◆ **Task prompt**:
All of the data needs to be reproduced with no alterations.

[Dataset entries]
■ ■ ■ ■

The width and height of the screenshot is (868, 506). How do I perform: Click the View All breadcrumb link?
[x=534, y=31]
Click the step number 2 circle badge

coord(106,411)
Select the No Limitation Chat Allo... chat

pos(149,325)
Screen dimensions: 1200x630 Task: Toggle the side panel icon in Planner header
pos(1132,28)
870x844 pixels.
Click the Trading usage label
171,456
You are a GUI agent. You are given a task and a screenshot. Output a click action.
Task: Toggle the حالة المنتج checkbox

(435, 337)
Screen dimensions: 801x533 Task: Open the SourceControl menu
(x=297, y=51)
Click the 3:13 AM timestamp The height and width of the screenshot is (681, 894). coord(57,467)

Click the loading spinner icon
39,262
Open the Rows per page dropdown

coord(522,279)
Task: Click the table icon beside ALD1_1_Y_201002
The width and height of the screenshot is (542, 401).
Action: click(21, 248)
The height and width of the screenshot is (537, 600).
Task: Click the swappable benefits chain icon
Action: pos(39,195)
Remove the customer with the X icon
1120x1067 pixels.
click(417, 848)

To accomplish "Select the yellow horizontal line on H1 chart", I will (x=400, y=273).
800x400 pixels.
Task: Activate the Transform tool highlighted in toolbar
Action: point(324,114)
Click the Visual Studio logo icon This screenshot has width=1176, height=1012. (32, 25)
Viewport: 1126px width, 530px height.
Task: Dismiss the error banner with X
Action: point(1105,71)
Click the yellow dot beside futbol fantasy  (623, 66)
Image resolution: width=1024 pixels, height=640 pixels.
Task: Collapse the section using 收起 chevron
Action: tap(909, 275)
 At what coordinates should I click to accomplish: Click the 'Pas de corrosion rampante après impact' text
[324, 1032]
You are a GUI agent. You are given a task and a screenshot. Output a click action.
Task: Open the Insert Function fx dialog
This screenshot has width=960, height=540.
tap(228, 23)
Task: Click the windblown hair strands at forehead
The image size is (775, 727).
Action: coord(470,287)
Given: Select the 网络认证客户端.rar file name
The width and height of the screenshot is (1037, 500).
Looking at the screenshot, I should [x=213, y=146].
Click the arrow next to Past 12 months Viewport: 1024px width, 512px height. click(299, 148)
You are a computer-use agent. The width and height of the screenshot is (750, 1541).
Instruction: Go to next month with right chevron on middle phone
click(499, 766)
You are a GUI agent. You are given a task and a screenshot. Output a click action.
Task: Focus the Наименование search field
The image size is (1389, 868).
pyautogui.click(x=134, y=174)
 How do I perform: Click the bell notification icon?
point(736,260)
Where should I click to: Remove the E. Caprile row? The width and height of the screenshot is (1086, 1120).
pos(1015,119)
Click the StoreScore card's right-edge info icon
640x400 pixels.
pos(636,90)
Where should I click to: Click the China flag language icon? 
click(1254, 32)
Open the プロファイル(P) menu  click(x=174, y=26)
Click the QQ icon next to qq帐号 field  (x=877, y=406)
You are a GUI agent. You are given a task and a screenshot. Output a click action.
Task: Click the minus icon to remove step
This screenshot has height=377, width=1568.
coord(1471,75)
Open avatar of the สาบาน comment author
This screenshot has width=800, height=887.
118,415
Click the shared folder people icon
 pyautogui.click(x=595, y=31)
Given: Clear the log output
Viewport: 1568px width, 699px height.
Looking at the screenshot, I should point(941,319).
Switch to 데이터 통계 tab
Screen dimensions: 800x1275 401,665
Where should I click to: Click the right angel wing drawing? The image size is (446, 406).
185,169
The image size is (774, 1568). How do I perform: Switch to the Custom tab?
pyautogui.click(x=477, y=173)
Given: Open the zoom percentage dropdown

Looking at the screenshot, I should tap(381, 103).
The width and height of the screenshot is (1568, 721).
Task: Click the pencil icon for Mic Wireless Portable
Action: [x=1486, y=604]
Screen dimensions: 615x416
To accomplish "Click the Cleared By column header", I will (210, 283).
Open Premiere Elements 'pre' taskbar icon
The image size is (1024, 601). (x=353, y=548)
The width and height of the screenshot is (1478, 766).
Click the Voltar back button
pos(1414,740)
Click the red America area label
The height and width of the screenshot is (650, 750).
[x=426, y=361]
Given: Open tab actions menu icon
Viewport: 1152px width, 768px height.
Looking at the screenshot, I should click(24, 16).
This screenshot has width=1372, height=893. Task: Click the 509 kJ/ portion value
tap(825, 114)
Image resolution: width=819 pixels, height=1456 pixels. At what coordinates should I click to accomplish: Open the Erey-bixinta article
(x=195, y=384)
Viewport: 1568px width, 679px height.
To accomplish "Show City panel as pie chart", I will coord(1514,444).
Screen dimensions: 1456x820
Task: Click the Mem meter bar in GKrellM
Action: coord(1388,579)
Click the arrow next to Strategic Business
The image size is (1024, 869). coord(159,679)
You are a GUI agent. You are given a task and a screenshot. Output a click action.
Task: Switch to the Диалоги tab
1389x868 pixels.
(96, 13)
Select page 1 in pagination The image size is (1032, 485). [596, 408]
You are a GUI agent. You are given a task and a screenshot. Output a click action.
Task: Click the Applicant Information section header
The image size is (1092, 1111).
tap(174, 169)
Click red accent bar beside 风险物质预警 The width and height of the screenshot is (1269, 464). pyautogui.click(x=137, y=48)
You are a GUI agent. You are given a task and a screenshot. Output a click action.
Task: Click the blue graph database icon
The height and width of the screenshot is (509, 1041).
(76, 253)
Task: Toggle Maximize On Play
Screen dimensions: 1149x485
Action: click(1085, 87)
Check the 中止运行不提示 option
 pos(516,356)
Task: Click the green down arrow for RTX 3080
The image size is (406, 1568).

■ ■ ■ ■

◆ **Output below**:
The width and height of the screenshot is (868, 506). How do I perform: Click the View All breadcrumb link?
[x=534, y=31]
Click the step number 2 circle badge

coord(106,411)
Select the No Limitation Chat Allo... chat

pos(149,325)
Screen dimensions: 1200x630 Task: Toggle the side panel icon in Planner header
pos(1132,28)
870x844 pixels.
Click the Trading usage label
171,456
You are a GUI agent. You are given a task and a screenshot. Output a click action.
Task: Toggle the حالة المنتج checkbox

(435, 337)
Screen dimensions: 801x533 Task: Open the SourceControl menu
(x=297, y=51)
Click the 3:13 AM timestamp The height and width of the screenshot is (681, 894). coord(57,467)

Click the loading spinner icon
39,262
Open the Rows per page dropdown

coord(522,279)
Task: Click the table icon beside ALD1_1_Y_201002
The width and height of the screenshot is (542, 401).
Action: click(21, 248)
The height and width of the screenshot is (537, 600).
Task: Click the swappable benefits chain icon
Action: pos(39,195)
Remove the customer with the X icon
1120x1067 pixels.
click(417, 848)

To accomplish "Select the yellow horizontal line on H1 chart", I will (x=400, y=273).
800x400 pixels.
Task: Activate the Transform tool highlighted in toolbar
Action: point(324,114)
Click the Visual Studio logo icon This screenshot has width=1176, height=1012. (32, 25)
Viewport: 1126px width, 530px height.
Task: Dismiss the error banner with X
Action: point(1105,71)
Click the yellow dot beside futbol fantasy  (623, 66)
Image resolution: width=1024 pixels, height=640 pixels.
Task: Collapse the section using 收起 chevron
Action: tap(909, 275)
 At what coordinates should I click to accomplish: Click the 'Pas de corrosion rampante après impact' text
[324, 1032]
You are a GUI agent. You are given a task and a screenshot. Output a click action.
Task: Open the Insert Function fx dialog
This screenshot has width=960, height=540.
tap(228, 23)
Task: Click the windblown hair strands at forehead
The image size is (775, 727).
Action: coord(470,287)
Given: Select the 网络认证客户端.rar file name
The width and height of the screenshot is (1037, 500).
Looking at the screenshot, I should [x=213, y=146].
Click the arrow next to Past 12 months Viewport: 1024px width, 512px height. click(299, 148)
You are a computer-use agent. The width and height of the screenshot is (750, 1541).
Instruction: Go to next month with right chevron on middle phone
click(499, 766)
You are a GUI agent. You are given a task and a screenshot. Output a click action.
Task: Focus the Наименование search field
The image size is (1389, 868).
pyautogui.click(x=134, y=174)
 How do I perform: Click the bell notification icon?
point(736,260)
Where should I click to: Remove the E. Caprile row? The width and height of the screenshot is (1086, 1120).
pos(1015,119)
Click the StoreScore card's right-edge info icon
640x400 pixels.
pos(636,90)
Where should I click to: Click the China flag language icon? 
click(1254, 32)
Open the プロファイル(P) menu  click(x=174, y=26)
Click the QQ icon next to qq帐号 field  (x=877, y=406)
You are a GUI agent. You are given a task and a screenshot. Output a click action.
Task: Click the minus icon to remove step
This screenshot has height=377, width=1568.
coord(1471,75)
Open avatar of the สาบาน comment author
This screenshot has width=800, height=887.
118,415
Click the shared folder people icon
 pyautogui.click(x=595, y=31)
Given: Clear the log output
Viewport: 1568px width, 699px height.
Looking at the screenshot, I should point(941,319).
Switch to 데이터 통계 tab
Screen dimensions: 800x1275 401,665
Where should I click to: Click the right angel wing drawing? The image size is (446, 406).
185,169
The image size is (774, 1568). How do I perform: Switch to the Custom tab?
pyautogui.click(x=477, y=173)
Given: Open the zoom percentage dropdown

Looking at the screenshot, I should tap(381, 103).
The width and height of the screenshot is (1568, 721).
Task: Click the pencil icon for Mic Wireless Portable
Action: [x=1486, y=604]
Screen dimensions: 615x416
To accomplish "Click the Cleared By column header", I will (210, 283).
Open Premiere Elements 'pre' taskbar icon
The image size is (1024, 601). (x=353, y=548)
The width and height of the screenshot is (1478, 766).
Click the Voltar back button
pos(1414,740)
Click the red America area label
The height and width of the screenshot is (650, 750).
[x=426, y=361]
Given: Open tab actions menu icon
Viewport: 1152px width, 768px height.
Looking at the screenshot, I should click(24, 16).
This screenshot has width=1372, height=893. Task: Click the 509 kJ/ portion value
tap(825, 114)
Image resolution: width=819 pixels, height=1456 pixels. At what coordinates should I click to accomplish: Open the Erey-bixinta article
(x=195, y=384)
Viewport: 1568px width, 679px height.
To accomplish "Show City panel as pie chart", I will coord(1514,444).
Screen dimensions: 1456x820
Task: Click the Mem meter bar in GKrellM
Action: coord(1388,579)
Click the arrow next to Strategic Business
The image size is (1024, 869). coord(159,679)
You are a GUI agent. You are given a task and a screenshot. Output a click action.
Task: Switch to the Диалоги tab
1389x868 pixels.
(96, 13)
Select page 1 in pagination The image size is (1032, 485). [596, 408]
You are a GUI agent. You are given a task and a screenshot. Output a click action.
Task: Click the Applicant Information section header
The image size is (1092, 1111).
tap(174, 169)
Click red accent bar beside 风险物质预警 The width and height of the screenshot is (1269, 464). pyautogui.click(x=137, y=48)
You are a GUI agent. You are given a task and a screenshot. Output a click action.
Task: Click the blue graph database icon
The height and width of the screenshot is (509, 1041).
(76, 253)
Task: Toggle Maximize On Play
Screen dimensions: 1149x485
Action: click(1085, 87)
Check the 中止运行不提示 option
 pos(516,356)
Task: Click the green down arrow for RTX 3080
The image size is (406, 1568).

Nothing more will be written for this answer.